2014 Atlantic Hurricane Season Predictions

Each year, we capture the predictions for the upcoming hurricane season from leading scientists and meteorologists around the country. Interstate Restoration regularly tracks natural disasters, helps businesses plan ahead, rebuild, and continue to stay informed about trends in the risk management and planning industry. Read more below on what is expected for the 2014 Atlantic hurricance season which is scheduled to be between June 1 and November 30.

2014 Atlantic Hurricane Predictions

The Tropic Storm Risk (TSR) consortium, released their predictions for the 2014 hurricane season late last year, predicting a slightly above average hurricane season. The TSR is a group of experts in the climate forecasting industry, and risk and insurance agencies located at the University College London. Within their predictions for the hurricane season, TSR expects the season to have 10-18 named storms, of which 3-9 will be hurricanes, and 1-5 will be major hurricanes.
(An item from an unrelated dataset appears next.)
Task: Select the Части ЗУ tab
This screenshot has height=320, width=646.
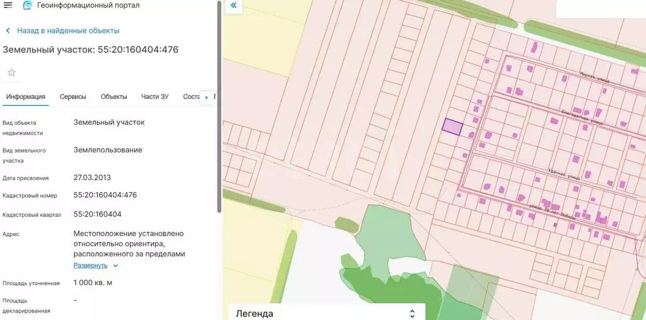Action: pyautogui.click(x=155, y=97)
Following a relatively quiet 2013 season, the team measures faster trade winds across the Atlantic and rising surface temperatures of the ocean as the causes for the above average season.

The Accumulated Cyclone Energy (ACE) value of 106 means that this year will be within the lower 2004-2013 range of 102-129. At this time, the team is predicting 4 tropical storms and 2 hurricanes to touch the U.S. mainland.
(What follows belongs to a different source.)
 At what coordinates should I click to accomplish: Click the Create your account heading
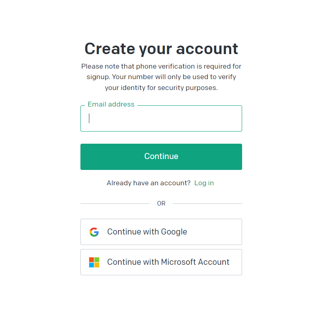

Read more about the TSR predictions.

The names for the 2014 tropical storms have also been released and this year the same list will be used as was in the 2008 season, with a few exceptions. For quick reference, the first 3 names for the 2014 Atlantic hurricane season will be Arthur, Bertha, and Cristobal.

2013 Atlantic Hurricane Recap 

Last year we brought to light the 2013 hurricane season predictions by Phil Klotzbach and William M. Gray (research authorities at the Department of Atmospheric Science at Colorado State University). Read more about their 2014 predictions here.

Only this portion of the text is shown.